→ EXERCISE OBJECTIVE
Below are records to transcribe exactly, without their pictures.

→ SUPPLIED DATA
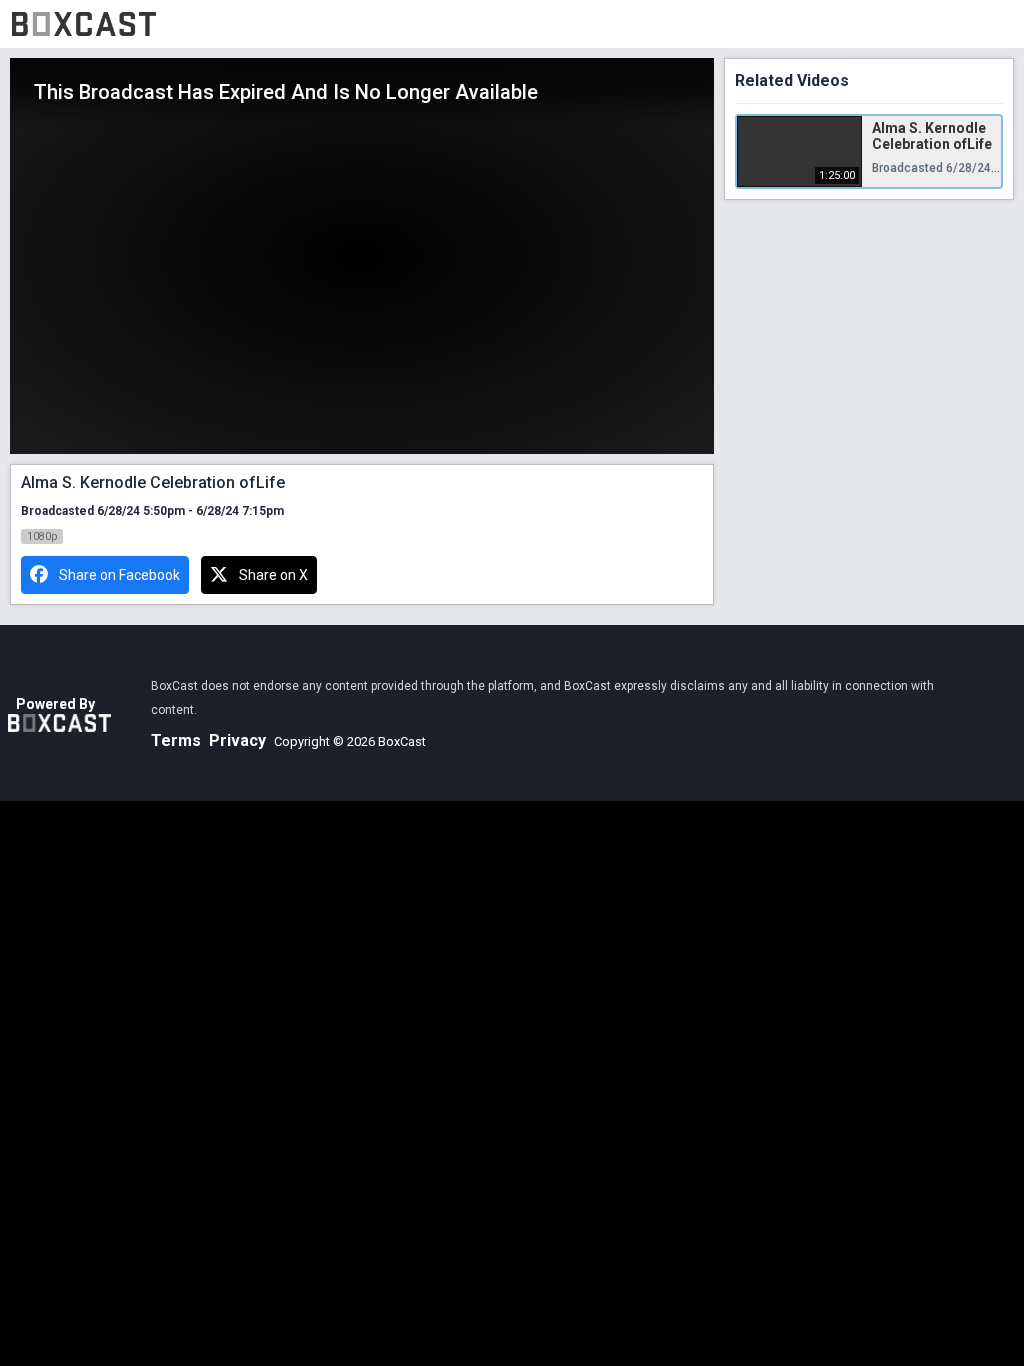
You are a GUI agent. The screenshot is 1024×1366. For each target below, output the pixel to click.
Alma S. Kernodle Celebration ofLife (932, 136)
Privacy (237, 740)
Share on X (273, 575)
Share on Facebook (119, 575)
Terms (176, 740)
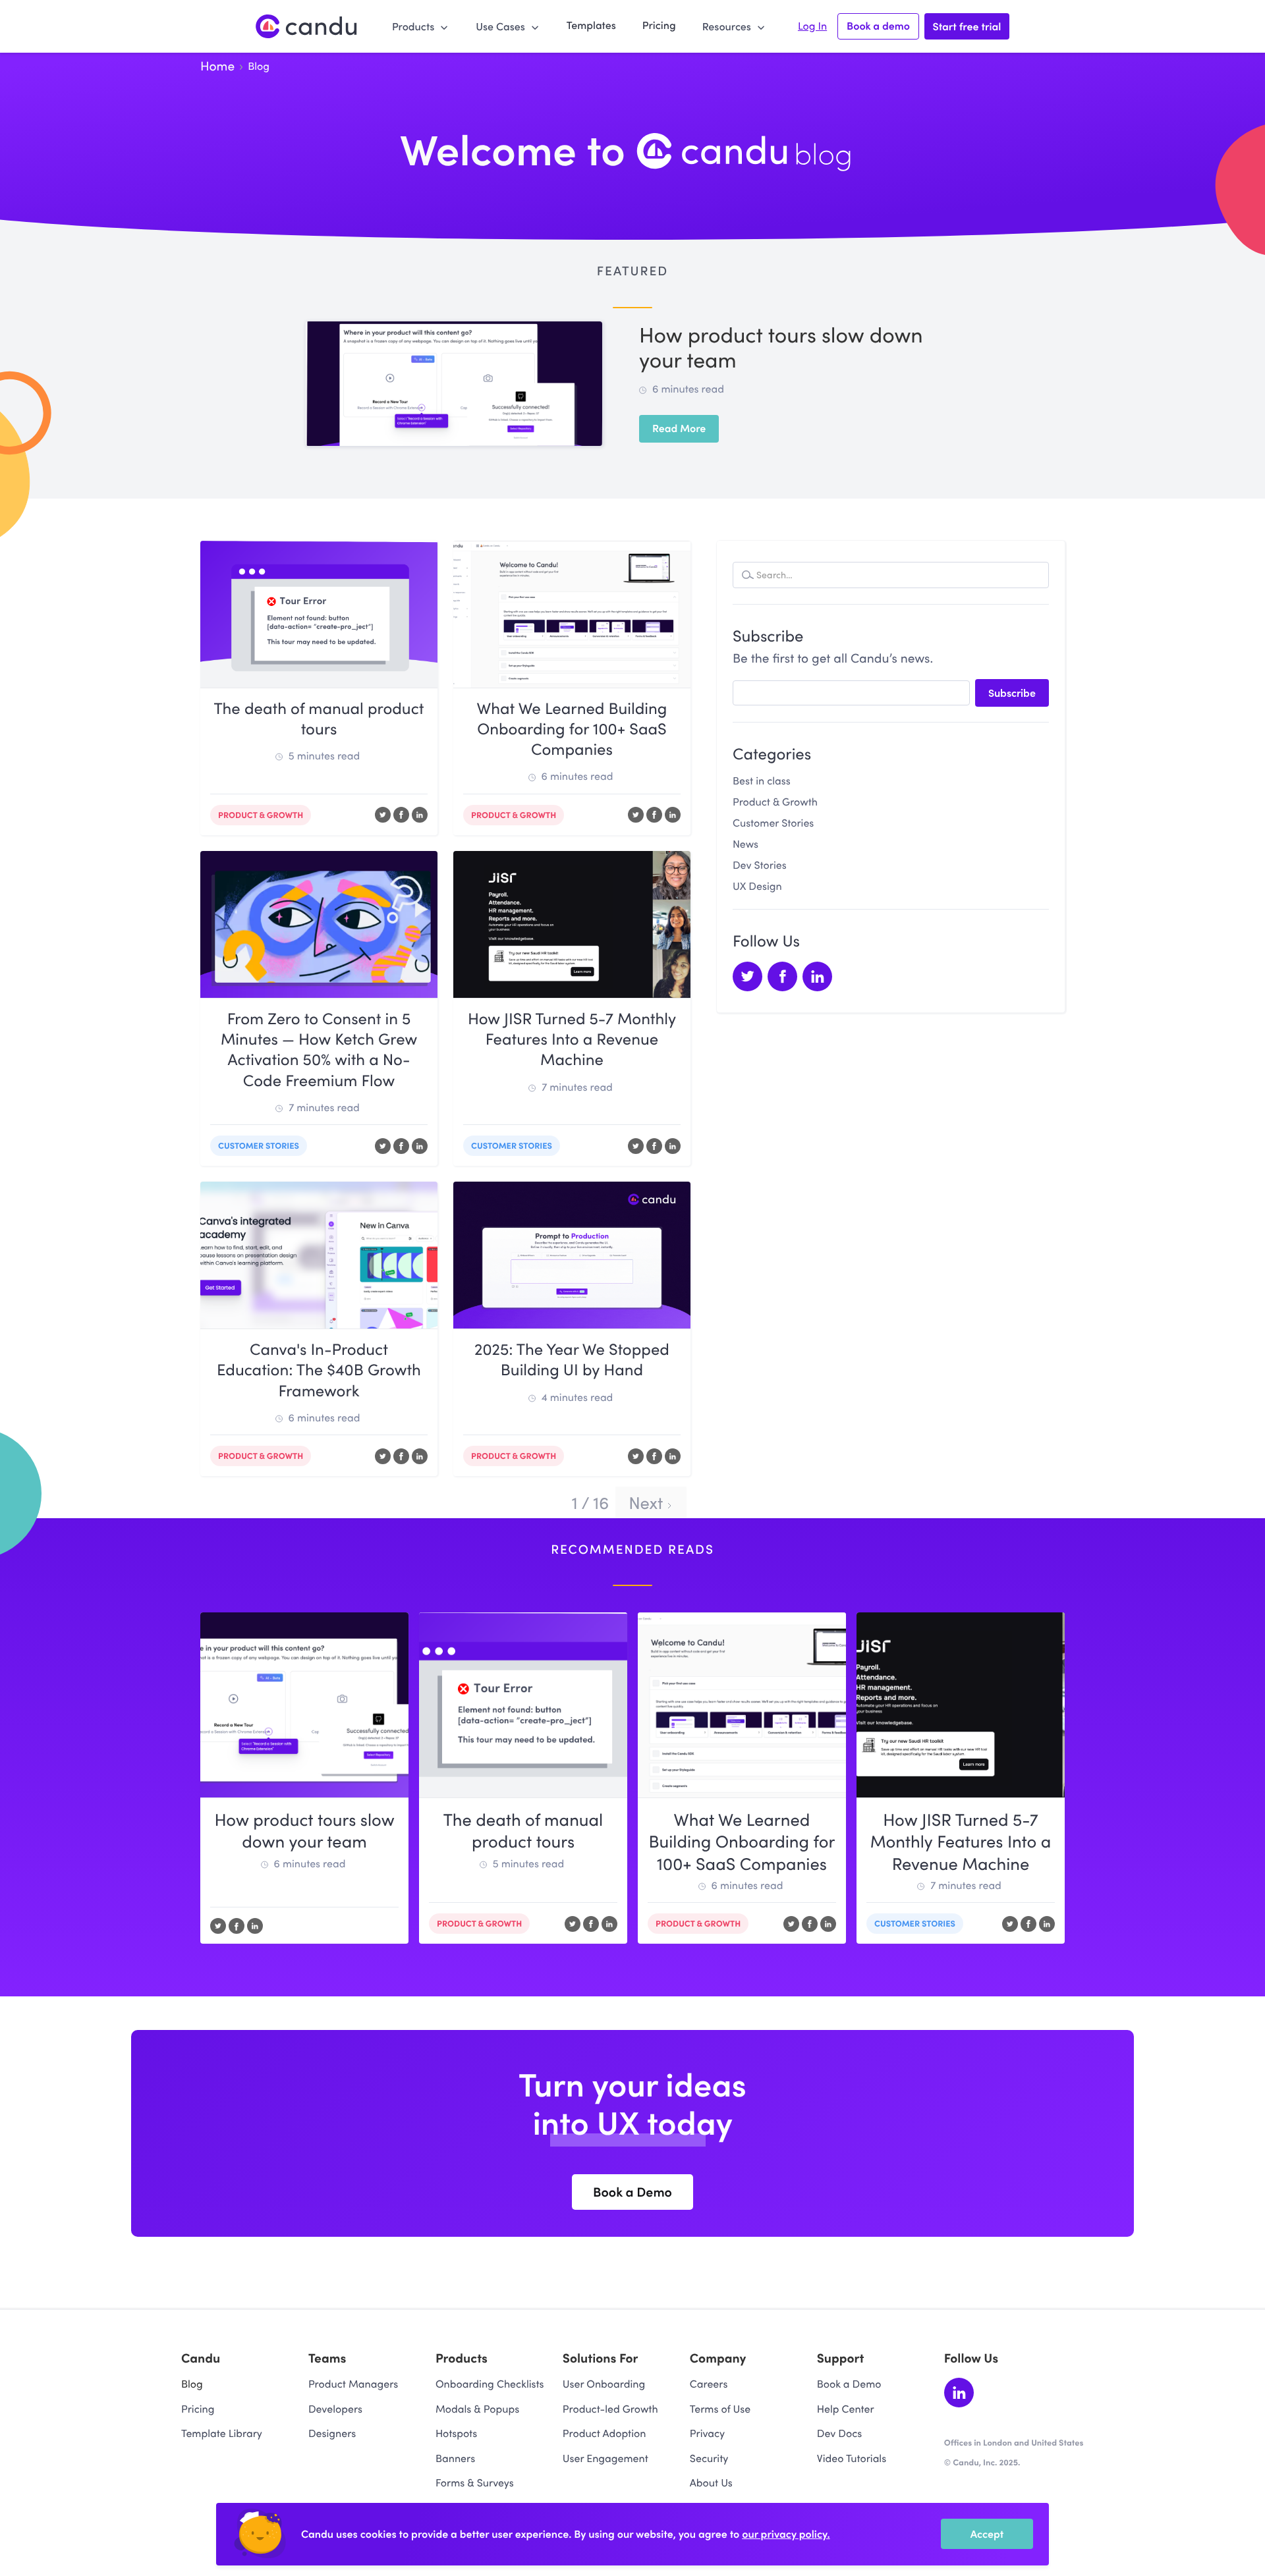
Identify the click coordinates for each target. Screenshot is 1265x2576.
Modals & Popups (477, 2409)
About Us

→ TASK RESPONSE
You are a GUI agent. The screenshot is 1024×1366. For each target below, output the pixel to click.
Alma S. Kernodle Celebration ofLife (932, 136)
Privacy (237, 740)
Share on X (273, 575)
Share on Facebook (119, 575)
Terms (176, 740)
Identify the click coordinates for each target. Screenshot is 1265x2576.
Modals & Popups (477, 2409)
About Us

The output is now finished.